Can you tell I took a GABA last night? happy happy happy and not interested in cleaning as I have the house to myself and a Packer game at noon.
life is good enough for a few hours. savoring it.
Thank you for your kind words, BethL. So many have helped me here; I want to be able to help others in return.
I shined my two sinks today! This may not seem like much, but it is a big deal to me. Those who know the Flylady know what I'm talking about. I managed to do three hours of work around my home today, including cleaning the counters, the stove and the microwave, gathering the recyclables, cleaning the bathroom, and working in the closet and a dresser drawer. I have a disease in which one of the symptoms is lack of initiation to carry out tasks. How could that be a disease symptom? Isn't that just laziness? Some people think so and have told me that's what they think. I can't explain it. I just know I have it. But today, for three hours, I didn't have it. I'm so happy!
Thanks, Ilee! You probably already know about this. Like some cluttered people, I have great anxiety about discarding. There is an anti-anxiety technique in which you take baby steps to confront the task you are anxious about. Each time you will learn that the anxiety that you feel will not hurt you; then you can continue and progress in the task. I can't think of the name right now, but I discovered it on the internet.
I am of two minds; one mind says that the clutter is like uncut diamonds, and I must save them because they might be valuable. The other mind says these are not diamonds but stuff laying around that I don't need and that's taking up space. That's where the anxiety comes in. Diamonds or stuff? Even the stuff I know is useless and trash I have a hard time releasing. Why, oh why??? As I am typing this, I can feel my heart rate rising. Just thinking about discarding is scary for me. But I'm going to keep on attacking this dilemma. BTW, the psychologist that I worked with for over a year was of absolutely no help in this matter. She didn't even see it as a problem.
Iris - I have those hours now and then too when I can clean.

**GIVEN INFORMATION:**
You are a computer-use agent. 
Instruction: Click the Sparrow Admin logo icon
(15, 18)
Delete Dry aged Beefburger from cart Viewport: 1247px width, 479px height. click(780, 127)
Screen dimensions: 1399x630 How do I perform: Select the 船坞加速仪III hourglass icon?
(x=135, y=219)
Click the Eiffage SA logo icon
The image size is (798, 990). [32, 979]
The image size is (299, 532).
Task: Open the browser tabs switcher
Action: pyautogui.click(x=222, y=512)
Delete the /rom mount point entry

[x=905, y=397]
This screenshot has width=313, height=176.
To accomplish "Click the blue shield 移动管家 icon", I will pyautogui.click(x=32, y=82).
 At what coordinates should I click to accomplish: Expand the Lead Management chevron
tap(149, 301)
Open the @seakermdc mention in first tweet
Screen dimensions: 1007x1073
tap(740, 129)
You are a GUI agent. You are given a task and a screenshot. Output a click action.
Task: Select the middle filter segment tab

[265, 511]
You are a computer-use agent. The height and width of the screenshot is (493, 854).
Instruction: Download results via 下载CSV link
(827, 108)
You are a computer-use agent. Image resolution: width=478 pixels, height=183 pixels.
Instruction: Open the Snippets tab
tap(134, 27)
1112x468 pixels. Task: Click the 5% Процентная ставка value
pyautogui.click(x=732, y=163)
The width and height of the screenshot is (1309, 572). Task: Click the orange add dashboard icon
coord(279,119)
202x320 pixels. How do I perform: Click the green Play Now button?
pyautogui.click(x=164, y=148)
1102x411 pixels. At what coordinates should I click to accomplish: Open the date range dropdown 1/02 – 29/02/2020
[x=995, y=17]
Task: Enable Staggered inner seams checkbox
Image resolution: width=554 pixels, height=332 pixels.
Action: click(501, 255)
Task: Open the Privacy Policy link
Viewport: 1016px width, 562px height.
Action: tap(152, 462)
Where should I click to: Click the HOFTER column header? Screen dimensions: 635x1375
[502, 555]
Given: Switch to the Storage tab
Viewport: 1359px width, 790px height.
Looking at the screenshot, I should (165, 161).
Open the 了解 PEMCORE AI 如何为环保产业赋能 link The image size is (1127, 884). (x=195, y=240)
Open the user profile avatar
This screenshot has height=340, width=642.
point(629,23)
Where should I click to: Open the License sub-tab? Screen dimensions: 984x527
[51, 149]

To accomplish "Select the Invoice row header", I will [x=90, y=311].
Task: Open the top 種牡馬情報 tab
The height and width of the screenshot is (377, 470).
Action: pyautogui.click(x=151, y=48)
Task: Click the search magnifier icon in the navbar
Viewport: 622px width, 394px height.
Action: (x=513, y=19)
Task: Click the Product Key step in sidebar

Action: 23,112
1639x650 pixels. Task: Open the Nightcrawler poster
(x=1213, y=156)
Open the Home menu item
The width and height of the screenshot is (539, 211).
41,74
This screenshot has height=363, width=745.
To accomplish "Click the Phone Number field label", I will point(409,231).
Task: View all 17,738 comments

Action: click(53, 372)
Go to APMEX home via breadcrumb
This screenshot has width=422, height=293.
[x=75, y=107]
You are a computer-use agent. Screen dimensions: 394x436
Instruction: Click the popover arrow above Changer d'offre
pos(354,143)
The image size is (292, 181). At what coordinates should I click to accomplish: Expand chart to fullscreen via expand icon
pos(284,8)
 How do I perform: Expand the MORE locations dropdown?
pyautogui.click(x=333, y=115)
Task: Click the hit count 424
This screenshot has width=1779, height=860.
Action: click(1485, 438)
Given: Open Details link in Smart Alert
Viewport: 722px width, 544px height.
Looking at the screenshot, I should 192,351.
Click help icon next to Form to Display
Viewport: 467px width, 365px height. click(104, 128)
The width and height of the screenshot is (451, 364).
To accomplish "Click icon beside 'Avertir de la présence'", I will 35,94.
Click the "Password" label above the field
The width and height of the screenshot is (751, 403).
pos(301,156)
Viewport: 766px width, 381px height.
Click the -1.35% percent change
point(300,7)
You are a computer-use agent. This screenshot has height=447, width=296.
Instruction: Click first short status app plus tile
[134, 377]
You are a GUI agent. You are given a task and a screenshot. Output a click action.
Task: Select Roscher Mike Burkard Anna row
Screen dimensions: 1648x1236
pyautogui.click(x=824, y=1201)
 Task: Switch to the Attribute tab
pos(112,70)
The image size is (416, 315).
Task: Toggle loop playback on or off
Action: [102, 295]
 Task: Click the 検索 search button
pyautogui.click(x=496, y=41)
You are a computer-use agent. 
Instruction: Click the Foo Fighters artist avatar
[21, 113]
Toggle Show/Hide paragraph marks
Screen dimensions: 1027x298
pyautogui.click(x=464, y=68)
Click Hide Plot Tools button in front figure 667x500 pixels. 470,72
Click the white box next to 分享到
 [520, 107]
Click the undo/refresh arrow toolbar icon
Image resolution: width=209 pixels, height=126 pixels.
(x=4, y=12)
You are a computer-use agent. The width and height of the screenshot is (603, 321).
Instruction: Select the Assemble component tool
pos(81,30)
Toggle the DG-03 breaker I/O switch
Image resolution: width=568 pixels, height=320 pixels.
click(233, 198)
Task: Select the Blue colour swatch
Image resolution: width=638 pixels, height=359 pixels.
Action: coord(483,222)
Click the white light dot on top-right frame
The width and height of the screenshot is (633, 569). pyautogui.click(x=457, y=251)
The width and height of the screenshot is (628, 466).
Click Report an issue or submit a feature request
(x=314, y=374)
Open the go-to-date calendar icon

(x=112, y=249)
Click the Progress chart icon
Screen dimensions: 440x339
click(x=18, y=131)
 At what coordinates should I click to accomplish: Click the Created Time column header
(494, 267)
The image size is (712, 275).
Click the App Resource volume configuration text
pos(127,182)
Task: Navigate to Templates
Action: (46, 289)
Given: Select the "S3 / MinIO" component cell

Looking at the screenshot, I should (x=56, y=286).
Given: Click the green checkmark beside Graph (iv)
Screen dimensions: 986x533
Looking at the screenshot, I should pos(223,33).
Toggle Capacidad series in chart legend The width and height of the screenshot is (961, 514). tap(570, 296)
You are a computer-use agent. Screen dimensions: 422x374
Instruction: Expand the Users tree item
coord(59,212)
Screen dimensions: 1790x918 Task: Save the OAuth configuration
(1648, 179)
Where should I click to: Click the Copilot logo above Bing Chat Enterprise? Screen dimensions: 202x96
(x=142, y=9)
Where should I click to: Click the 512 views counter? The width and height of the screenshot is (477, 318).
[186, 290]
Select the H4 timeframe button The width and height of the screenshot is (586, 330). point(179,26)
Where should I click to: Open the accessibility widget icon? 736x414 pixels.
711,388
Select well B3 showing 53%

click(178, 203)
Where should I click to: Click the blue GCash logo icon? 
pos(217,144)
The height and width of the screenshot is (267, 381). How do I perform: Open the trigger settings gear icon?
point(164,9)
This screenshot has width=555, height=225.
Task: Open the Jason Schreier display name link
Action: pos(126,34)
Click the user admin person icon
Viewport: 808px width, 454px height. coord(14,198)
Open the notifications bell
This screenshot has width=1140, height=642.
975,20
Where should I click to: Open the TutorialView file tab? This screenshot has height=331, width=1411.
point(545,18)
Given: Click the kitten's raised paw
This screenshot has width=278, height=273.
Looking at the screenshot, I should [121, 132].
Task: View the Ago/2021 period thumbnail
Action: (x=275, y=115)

**REQUIREMENT:** Transcribe from the text about clutter and cleaning the part that opens with the words containing "I shined my" and closes with "I'm so happy!". The records above have no connection to the text about clutter and cleaning.

**SOLUTION TO THIS EXERCISE:**
I shined my two sinks today! This may not seem like much, but it is a big deal to me. Those who know the Flylady know what I'm talking about. I managed to do three hours of work around my home today, including cleaning the counters, the stove and the microwave, gathering the recyclables, cleaning the bathroom, and working in the closet and a dresser drawer. I have a disease in which one of the symptoms is lack of initiation to carry out tasks. How could that be a disease symptom? Isn't that just laziness? Some people think so and have told me that's what they think. I can't explain it. I just know I have it. But today, for three hours, I didn't have it. I'm so happy!